【答案解析】Statement用于执行不带参数的简单SQL语句，并返回它所生成结果的对象，每次执行SQL语句时，数据库都要编译该SQL语句。以下是一个最简单的SQL语句：
Statement strut=corm.getStatement();
stmt.executeUpdate("insert into client values("aa", "aaaa")");
PreparedStatement表示预编译的SQL语句的对象，用于执行带参数的预编译SQL语句。
CallableStatement则提供了用来调用数据库中存储过程的接口，如果有输出参数要注册，说明是输出参数。下面给出一个使用PreparedStatement的例子：
import java.sql.*;
public class Test{
public static void main(String[]args)throws Exception{
String user="user1";
String password="pwd1";
String url="jdbc:mysql://localhost:3306/Test";
String driver="com.mysql.jdbc.Driver";
Connection con=null;
PreparedStatement stmt=null;
ResultSet rs=null;
try{
Class.forName(driver);
con=DriverManager.getConnection(url, user, password);
stmt=con.prepareStatement("select*from Employee where id=?");
stmt.setInt(1, 1);//传递参数(第一个问号，传递的值)
rs=stmt.executeQuery();
while(rs.next()){
System.out.println(rs.getInt(1)+""+rs.getString(2)+""+rs.getInt(3));
}
}
catch(SQLException e1){
e1.printStackTrace();
}finally{
try{
if(rs!=null)
rs.close();
if(stmt!=null)
stmt.close();
if(con!=null)
con.close();
}
catch(SQLException e){
System.out.println(e.getMessage());
}
}
}
}
程序运行结果为：
1 James1 25
虽然Statemetlt对象与PreparedStatement对象能够完成相同的功能，但相比之下，PreparedStatement具有以下优点：
1)效率更高。在使用PreparedStatement对象执行SQL命令时，命令会被数据库进行编译和解析，并放到命令缓冲区。然后，每当执行同一个PreparedStatement对象时，由于在缓冲区中可以发现预编译的命令，虽然它会被再解析一次，但不会被再次编译，是可以重复使用的，能够有效提高系统性能，因此，如果要执行插入、更新、删除等操作，最好使用PreparedStatement。鉴于此，PreparedStatement适用于存在大量用户的企业级应用软件中。
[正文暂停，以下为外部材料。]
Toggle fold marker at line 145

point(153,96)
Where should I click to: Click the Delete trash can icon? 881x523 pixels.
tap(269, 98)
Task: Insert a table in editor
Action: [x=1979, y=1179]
2)代码可读性和可维护性更好。以下两种方法分别使用Statement与PreparedStatement来执行SQL语句，显然方法2具有更好的可读性。
方法1：
stmt.executeUpdate("insert into t(col1, col2)values(""+var1+"", ""+vat2+"")");
方法2：
perstmt=con.prepareStatement("insert into tb_name(col1, col2)values(?, ?)");
perstmt.setString(1, var1);
perstmt.setString(2, var2);
3)安全性更好。使用PreparedStatement能够预防SQL注入攻击，所谓SQL注入，指的是通过把SQL命令插入到Web表单递交或输入域名或页面请求的查询字符串，最终达到欺骗服务器，达到执行恶意SQL命令的目的。注入只对SQL语句的编译过程有破坏作用，而执行阶段只是把输入串作为数据处理，不再需要对SQL语句进行解析，因此也就避免了类似select*from user where name="aa" and password="bb" or 1=1的SQL注入问题的发生。
CallableStatement由prepareCall()方法所创建，它为所有DBMS(Database Management System，数据库管理系统)提供了一种以标准形式调用已储存过程的方法。它从PreparedStatement中继承了用于处理输入参数的方法，而且还增加了调用数据库中的存储过程和函数以及设置输出类型参数的功能。
常见笔试题：
用于调用存储过程的对象是______。
A．ResultSet B．DriverManager C．CallableStatemet D．PreparedStatement
答案：C。JDBC中的CallableStatement对象为所有RDBMS(Relational Database Management System，关系数据库管理系统)提供了一种标准形式调用存储过程的方法。其对存储过程的调用存在两种形式：带结果参数和不带结果参数。结果参数是一种输出参数，是存储过程的返回值。两种形式都可带有数量可变的输入(IN参数)、输出(OUT参数)或输入和输出(IN-OUT参数)的参数。